Familial states of primary hyperparathyroidism: an update

Background

Familial primary hyperparathyroidism (PHPT) includes syndromic and non-syndromic disorders. The former are characterized by the occurrence of PHPT in association with extra-parathyroid manifestations and includes multiple endocrine neoplasia (MEN) types 1, 2, and 4 syndromes, and hyperparathyroidism–jaw tumor (HPT–JT). The latter consists of familial hypocalciuric hypercalcemia (FHH) types 1, 2 and 3, neonatal severe primary hyperparathyroidism (NSHPT), and familial isolated primary hyperparathyroidism (FIHP). The familial forms of PHPT show different levels of PHPT penetrance, developing earlier and with multiglandular involvement compared to sporadic counterpart.

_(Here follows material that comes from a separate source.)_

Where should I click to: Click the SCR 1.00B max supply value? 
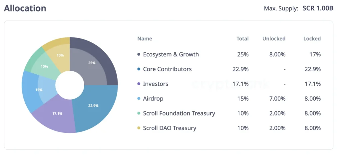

All these diseases exhibit Mendelian inheritance patterns, and for most of them, the genes responsible have been identified. DNA testing for predisposing mutations is helpful in index cases or in individuals with a high suspicion of the disease. Early recognition of hereditary disorders of PHPT is of great importance for the best clinical and surgical approach. Genetic testing is useful in routine clinical practice because it will also involve appropriate screening for extra-parathyroidal manifestations related to the syndrome as well as the identification of asymptomatic carriers of the mutation.

Purpose

The aim of the review is to discuss the current knowledge on the clinical and genetic profile of these disorders along with the importance of genetic testing in clinical practice.